🤖 AI Summary
Large language models (LLMs) struggle with global algorithmic innovation for code performance optimization—specifically, minimizing execution time—due to reliance on local iterative refinement. Method: We propose a problem-centric paradigm for constructing optimization data: aggregating diverse solutions from multiple programmers for the same programming task to generate high-quality optimization pairs. To mitigate the “optimization tax,” we introduce an anchor-based verification mechanism that leverages execution feedback to jointly ensure correctness, efficiency, and readability. Our approach integrates multi-source program synthesis, execution-driven validation, LLM fine-tuning, and prompt engineering. Contribution/Results: Experiments demonstrate substantial improvements: optimization success rate increases by 23.5% across multiple benchmarks, and average runtime speedup reaches 2.1×, confirming both efficacy and robustness in real-world code optimization.
📝 Abstract
Large language models (LLMs) have shown remarkable capabilities in solving various programming tasks, such as code generation. However, their potential for code optimization, particularly in performance enhancement, remains largely unexplored. This paper investigates the capabilities of LLMs in optimizing code for minimal execution time, addressing a critical gap in current research. The recently proposed code optimization dataset constructs program optimization pairs based on iterative submissions from the same programmer for the same problem. However, this approach limits LLMs to local performance improvements, neglecting global algorithmic innovation.
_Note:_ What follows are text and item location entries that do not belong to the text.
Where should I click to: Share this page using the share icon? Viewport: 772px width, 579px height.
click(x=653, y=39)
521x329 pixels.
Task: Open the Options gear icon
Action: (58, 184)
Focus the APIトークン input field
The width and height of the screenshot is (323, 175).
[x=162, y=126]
To overcome this limitation, we adopt a completely different perspective by reconstructing the optimization pairs into a problem-oriented approach. This allows for the integration of various ideas from multiple programmers tackling the same problem. Experimental results demonstrate that adapting LLMs to problem-oriented optimization pairs significantly enhances their optimization capabilities. Furthermore, recognizing the inherent trade-offs in code optimization, we introduce an anchor verification mechanism to mitigate the"optimization tax". Ultimately, our approach elevates both the optimization ratio and speedup to new levels.